At least a clearer definition would be fair and consistent
Fergus Clydesdale, distinguished professor at the University of Massachusetts, is not sure that ‘natural’ has any meaning from a scientific perspective, but says that “at least a clear definition would let consumers know what is meant and allow food manufacturers to meet their needs”.
Almost two thirds of respondents to a recent FoodNavigator-USA/NutraIngredients-USA poll agreed, and want the FDA to develop a more precise definition, with less than 1% believing its 1993 guidance is sufficiently clear.
But there was also strong support for an industry-led approach that would see trade associations co-ordinate efforts to develop voluntary guidance on natural – perhaps reflecting a belief that the FDA is unlikely to oblige – at least anytime soon.
Big firms don’t want this kind of publicity
One such is the Natural Products Association (NPA), which will release new standards to underpin the use of the word ‘natural’ on meat & poultry products and snacks & cereals this year as part of its Natural Seal certification scheme.
While cynics would argue that firms most likely to play fast and loose with the term ‘natural’ are the least likely to participate in any voluntary certification scheme, this does not mean it is a waste of time, stressed NPA vice president of scientific and regulatory affairs Cara Welch last year.
“The aim of the natural seal initiative is to give companies developing natural products something that shows consumers they have gone the extra mile.”
But she added: “I certainly hope that the bigger branded firms buy into it. Consumers are getting pretty skeptical about natural now; look at all the recent lawsuits over natural and GMOs. These stories are getting a lot of traction and big firms don’t want this kind of publicity.”
DuPont: FDA is unlikely to define natural any time soon
Jennifer Lindsey, director of marketing for DuPont Nutrition & Health in North America, agrees that it is up to the food industry to try and sort this out, because the FDA has probably got bigger fish to fry right now.

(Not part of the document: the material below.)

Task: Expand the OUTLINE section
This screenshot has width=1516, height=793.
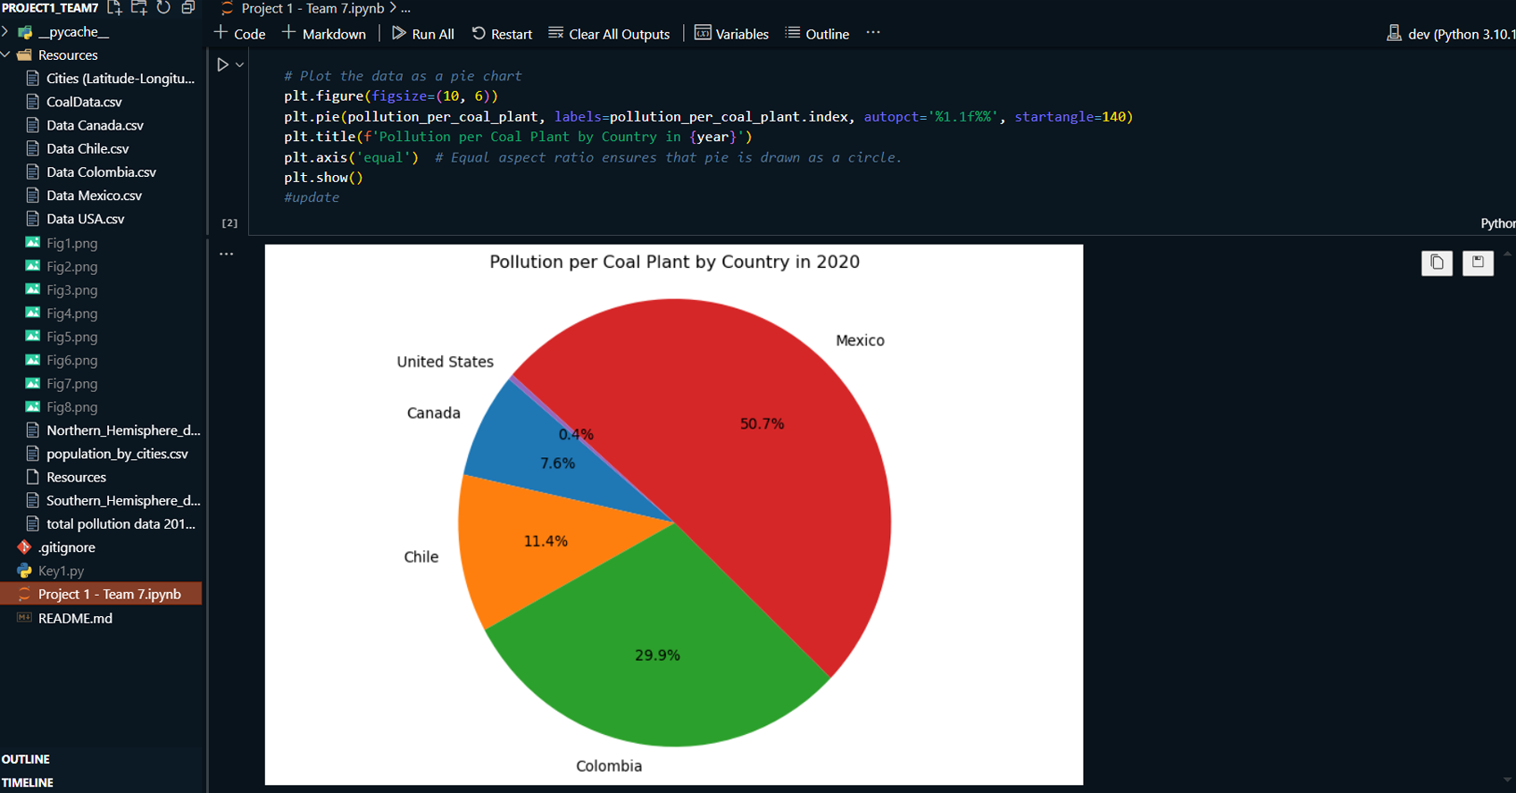Action: pos(26,759)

She adds: "It’s not likely that we’re going to have any more definitive guidance on natural definitions. It seems clear that the government is not going to provide that, and it is, at least in part, because we’re talking about something that’s very subjective.
“The FDA tries to take an objective approach to clarifying what is generally considered safe, or not safe, for consumption, but we shouldn’t expect that they will ever go further than that.
“It really is for food companies and retailers to decide how best to deliver what their consumers are comfortable with.”